▸ **PAGE**
»»

Building a serverless MCP server

Kashish Hora

Kashish Hora

Co-founder of MCPcat

Try out MCPcat

The Quick Answer

Deploy an MCP server to AWS Lambda using StreamableHTTP transport with Lambda Web Adapter:

$npm install @modelcontextprotocol/sdk
$npm install -D @aws-lambda/web-adapter
// index.ts
import { McpServer } from "@modelcontextprotocol/sdk/server/mcp.js";
import { StreamableHTTPServerTransport } from "@modelcontextprotocol/sdk/server/streamableHttp.js";
import express from "express";

const server = new McpServer({ name: "my-server", version: "1.0.0" });
const transport = new StreamableHTTPServerTransport({ sessionIdGenerator: undefined });

const app = express();
app.use(express.json());
app.post("/mcp", transport.handle.bind(transport));

await server.connect(transport);
app.listen(8080);

StreamableHTTP enables stateless MCP servers perfect for serverless platforms. Deploy to Lambda with Function URLs, Vercel with their MCP adapter, or Cloudflare Workers with Durable Objects for stateful operations.

Prerequisites

  • Node.js 18+ or Python 3.8+ installed
  • AWS CLI, Vercel CLI, or Wrangler CLI configured
  • Basic understanding of MCP server architecture
  • Familiarity with your chosen serverless platform

Installation

AWS Lambda

# Install AWS SAM CLI
$brew install aws-sam-cli # macOS
# or visit https://docs.aws.amazon.com/serverless-application-model/latest/developerguide/install-sam-cli.html
 
# Install MCP SDK and Lambda Web Adapter
$npm install @modelcontextprotocol/sdk express
$npm install -D @aws-lambda/web-adapter @types/aws-lambda

Vercel

# Install Vercel CLI
$npm install -g vercel
 
# Install Vercel MCP adapter
$npm install @vercel/mcp-adapter zod

Cloudflare Workers

# Install Wrangler CLI
$npm install -g wrangler
 
# Install Cloudflare MCP dependencies
$npm install @cloudflare/mcp-agent

Configuration

AWS Lambda Configuration

Configure your Lambda function to use StreamableHTTP transport. The Lambda Web Adapter automatically converts HTTP requests to Lambda events, enabling standard web frameworks to run seamlessly.

# template.yaml (SAM)
AWSTemplateFormatVersion: '2010-09-09'
Transform: AWS::Serverless-2016-10-31

Resources:
  McpServerFunction:
    Type: AWS::Serverless::Function
    Properties:
      CodeUri: .
      Handler: bootstrap
      Runtime: provided.al2023
      Environment:
        Variables:
          AWS_LAMBDA_EXEC_WRAPPER: /opt/bootstrap
          PORT: 8080
      FunctionUrlConfig:
        AuthType: NONE
        InvokeMode: RESPONSE_STREAM  # Enable streaming for real-time responses
      Timeout: 900  # 15 minutes max
      MemorySize: 1024  # Recommended for better performance
      Layers:
        - !Sub arn:aws:lambda:${AWS::Region}:753240598075:layer:LambdaAdapterLayerX86:20

The RESPONSE_STREAM mode is critical for StreamableHTTP support, allowing chunked responses and long-running operations. The Lambda Web Adapter layer handles the HTTP-to-Lambda translation automatically.

««

▸ **DATA EXCERPT**
»»

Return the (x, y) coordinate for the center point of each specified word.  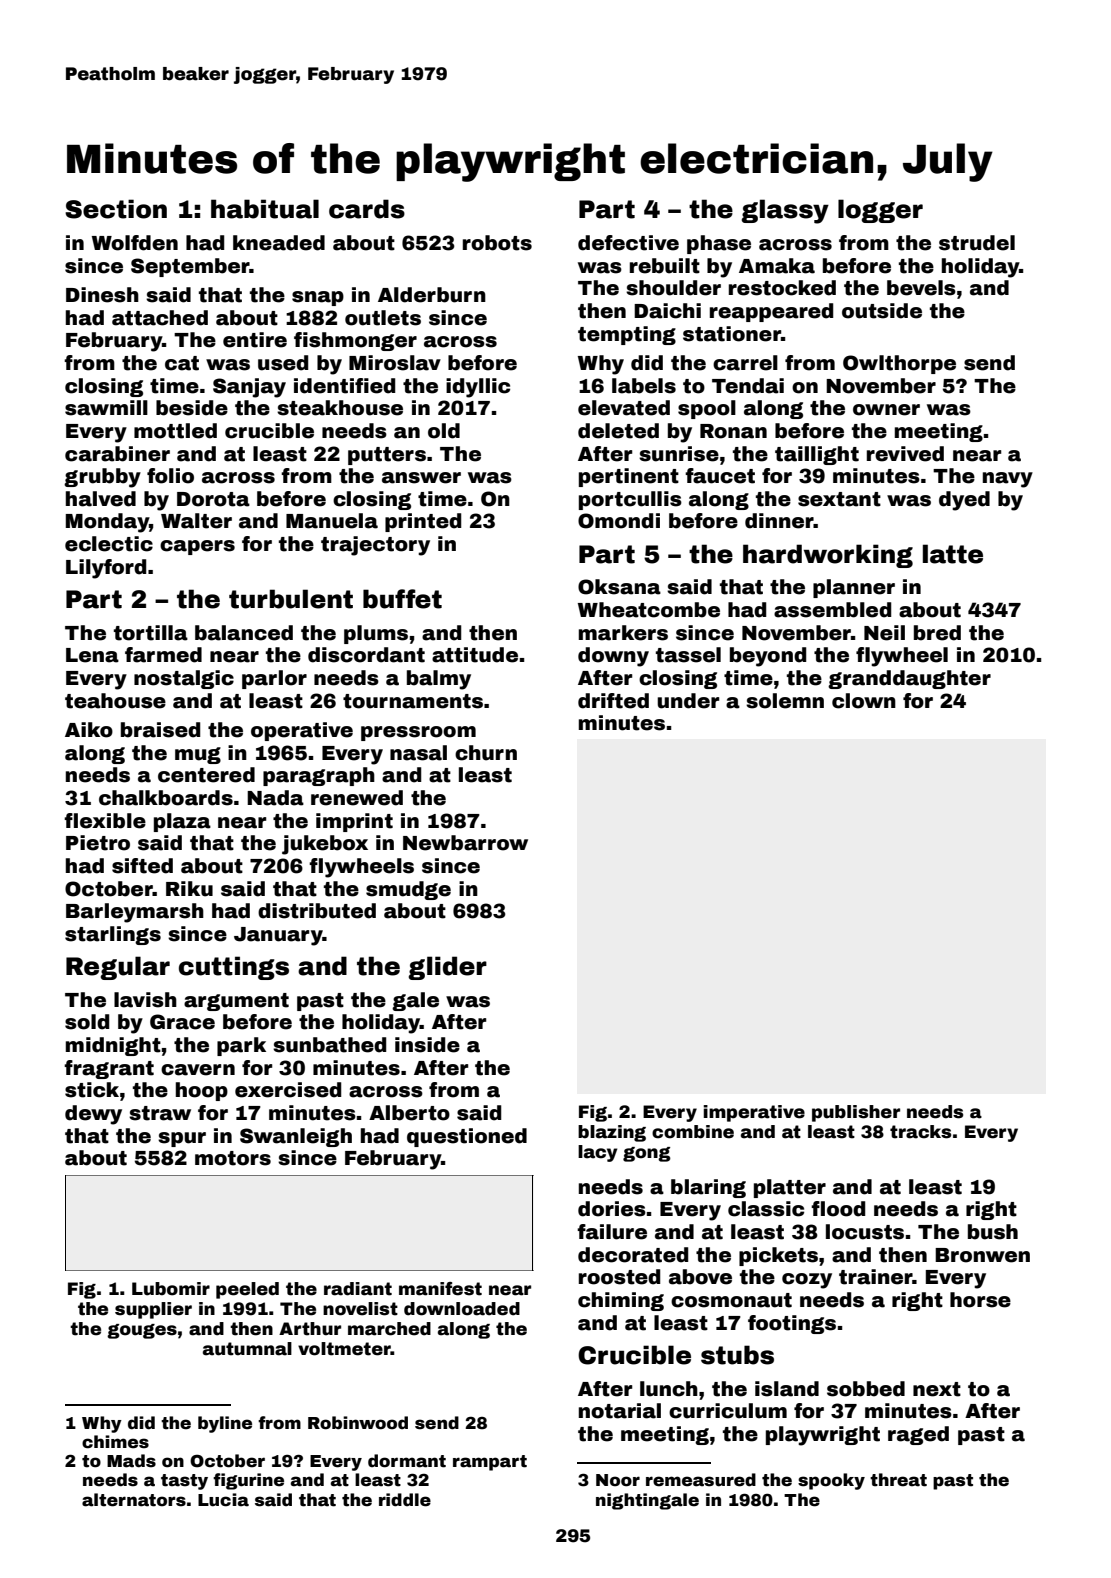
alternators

««

▸ **TASK GOAL**
In the serverless MCP server guide, which Lambda invoke mode is called critical for StreamableHTTP support? None of the data is needed here.

▸ **FINAL ANSWER**
RESPONSE_STREAM